**Exercise task 1:**
Answer these about the Kindle font thread, one line each:
(a) Which font does chocochibi say they already have?
(b) Which font did NogDog use, according to his reply to Ann in Arlington?
(c) What did NogDog add to go along with this?
**Exercise task 2:**
Reproduce a passage from the Kindle font thread word for word, beginning with the words "Looks like he's" and ending after "your 2.3 Kindles!)".
** Begin Document text **
PS: I just installed the "Fontin2" font from TedSan's page, and I think it's my new favorite.


----------



## chocochibi (Jan 2, 2009)

NogDog said:


> PS: I just installed the "Fontin2" font from TedSan's page, and I think it's my new favorite.


Could you show us a screen shot of the Fontin please? I have Georgia 2, but I'd like to see this one too.


----------



## NogDog (May 1, 2009)

chocochibi said:


> Could you show us a screen shot of the Fontin please? I have Georgia 2, but I'd like to see this one too.












Next larger and smaller sizes:


----------



## chocochibi (Jan 2, 2009)

Thanks so much for posting this. I'm off to get it now, I really like it.
Thanks again for putting all this stuff together.


----------



## Ann in Arlington (Oct 27, 2008)

I do like that. . . .I don't think it's available for the DX. 

Oh!  Yes it is!   . . . (He's added a bunch since I last looked.)  The one above is Fontin or Fontin2?

Is there anywhere on any of the sites that have screenshots of the other fonts?


----------



## NogDog (May 1, 2009)

Ann in Arlington said:


> I do like that. . . .I don't think it's available for the DX.
> 
> Oh! Yes it is!  . . . (He's added a bunch since I last looked.) The one above is Fontin or Fontin2?
> 
> Is there anywhere on any of the sites that have screenshots of the other fonts?


I used the Fontin*2* font.

Looks like he's still adding fonts as we speak. 

PS: You can view many of them at his original font hack page. (Note: these are the old hacks, do not download them for your 2.3 Kindles!)


----------



## NogDog (May 1, 2009)

I have added an installation guide web page to go along with this. (Let me know here if you find any typos or misinformation.)


----------



## 911jason (Aug 17, 2009)

Looks *great* NogDog, should prove extremely helpful for many new Kindle "hackers"... =)
** End Document text **
** Begin Excerpted records **
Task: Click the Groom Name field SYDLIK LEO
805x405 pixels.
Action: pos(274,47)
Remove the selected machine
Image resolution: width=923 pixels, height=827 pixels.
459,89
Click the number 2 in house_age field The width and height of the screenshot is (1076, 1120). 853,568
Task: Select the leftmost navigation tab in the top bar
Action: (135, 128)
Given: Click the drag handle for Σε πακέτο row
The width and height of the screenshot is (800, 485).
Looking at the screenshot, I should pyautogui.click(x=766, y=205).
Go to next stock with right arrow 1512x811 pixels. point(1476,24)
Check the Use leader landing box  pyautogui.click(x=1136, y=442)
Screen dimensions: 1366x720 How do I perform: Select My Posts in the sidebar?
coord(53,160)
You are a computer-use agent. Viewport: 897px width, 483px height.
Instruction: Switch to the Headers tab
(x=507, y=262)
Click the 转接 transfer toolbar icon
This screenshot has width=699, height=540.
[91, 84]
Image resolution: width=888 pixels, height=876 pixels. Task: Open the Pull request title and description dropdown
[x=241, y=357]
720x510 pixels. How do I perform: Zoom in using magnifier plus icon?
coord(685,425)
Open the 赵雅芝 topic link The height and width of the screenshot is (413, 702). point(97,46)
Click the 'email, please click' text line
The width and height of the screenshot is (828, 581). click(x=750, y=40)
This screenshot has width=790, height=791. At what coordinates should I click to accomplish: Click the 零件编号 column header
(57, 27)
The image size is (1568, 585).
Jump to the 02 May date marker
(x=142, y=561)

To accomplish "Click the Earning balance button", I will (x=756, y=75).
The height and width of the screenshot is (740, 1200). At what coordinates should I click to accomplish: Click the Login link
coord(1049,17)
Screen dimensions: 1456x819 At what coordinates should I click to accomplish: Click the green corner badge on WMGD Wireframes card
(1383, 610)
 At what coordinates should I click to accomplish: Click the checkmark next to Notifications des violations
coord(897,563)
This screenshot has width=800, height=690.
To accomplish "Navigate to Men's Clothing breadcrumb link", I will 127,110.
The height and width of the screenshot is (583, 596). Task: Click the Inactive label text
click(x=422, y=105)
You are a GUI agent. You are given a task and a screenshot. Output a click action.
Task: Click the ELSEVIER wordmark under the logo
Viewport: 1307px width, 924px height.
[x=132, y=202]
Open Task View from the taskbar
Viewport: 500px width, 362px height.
** End Excerpted records **
**Written response 1:**
(a) Georgia 2
(b) Fontin2
(c) An installation guide web page

**Written response 2:**
Looks like he's still adding fonts as we speak. 

PS: You can view many of them at his original font hack page. (Note: these are the old hacks, do not download them for your 2.3 Kindles!)